Dear software people,
Unicode is older now than ASCII was when Unicode was introduced. It’s not a weird new fad.
It’s complicated but so is the domain it represents. We recognize that we have to think about time zones and leap days and seconds, for instance. And it’s a cleaner abstraction when you aren’t halfhearted about it.
Sincerely,
Charlie
@vruba but isn't it a solved problem by now? Nobody writes new software that's not unicode-aware (and it would be hard to do, because all the systems and languages do it by default now). Converting old software is another matter of course, but that's not specific to Unicode.
@isagalaev @vruba not by default, no. What’s "🤦🏼♂️".length in your language of choice?
@isagalaev @nikitonsky At a systems programming level, people certainly care more about storage size. But at a UI level, they might want to ensure that only one emoji can be used in a certain context. So perhaps it’s better to say that there are multiple useful senses of the idea of “length” that might matter in different areas. But I think we basically agree about the important parts of this issue.
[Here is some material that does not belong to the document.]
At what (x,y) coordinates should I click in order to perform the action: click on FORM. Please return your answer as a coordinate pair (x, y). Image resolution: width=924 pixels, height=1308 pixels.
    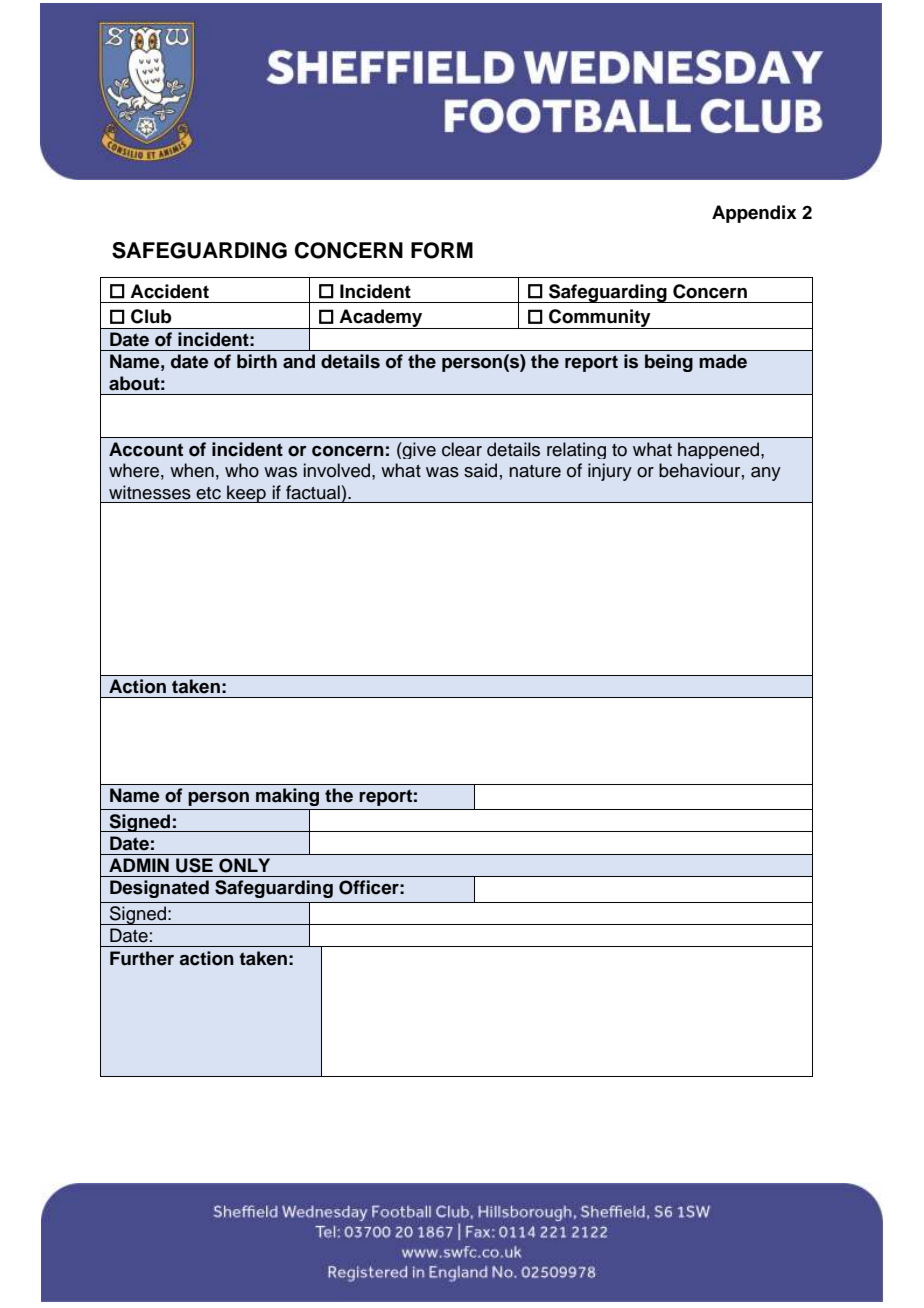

@isagalaev @nikitonsky Think of emoji reactions or status fields. They could be implemented in such a way that it is reasonable to check that the user only submits one emoji at a time, or at least that only one is displayed at a time. Or consider CSS use cases like https://developer.mozilla.org/en-US/docs/Web/CSS/::first-letter
@isagalaev @nikitonsky All I’m saying is that the length of a string as a reader would understand it (not only as a hard drive would understand it) is a useful concept that should be exposed by at least some string libraries. I strongly agree with you that it’s not worth optimizing for at the cost of, well, almost any other operation.
@nikitonsky @vruba as for the contraction with "…", UIs seem to universally converge on visual hiding with a transparency gradient, because the visual width of a string only makes sense after being rendered with a particular font on a particular device. Doing `str[:max] + '...'` was only good enough in the beginning.
@isagalaev @vruba remember when every cyrillic letter was counted as two for character limit at Twitter? Those were not the fun times
@vruba @nikitonsky but the part about "only one emoji can be used in a certain context" is interesting. What context? Emoji pickers in UI couldn't care less about `.length`, they are tables of grapheme clusters, where each emoji is a full utf-8 encoded string that gets appended to a string in a text input. Nobody cares if its length is 1 or more.
It's just not a(n important) use case. Just like it turned out that nobody needs random access to "characters" in a string by index in O(1).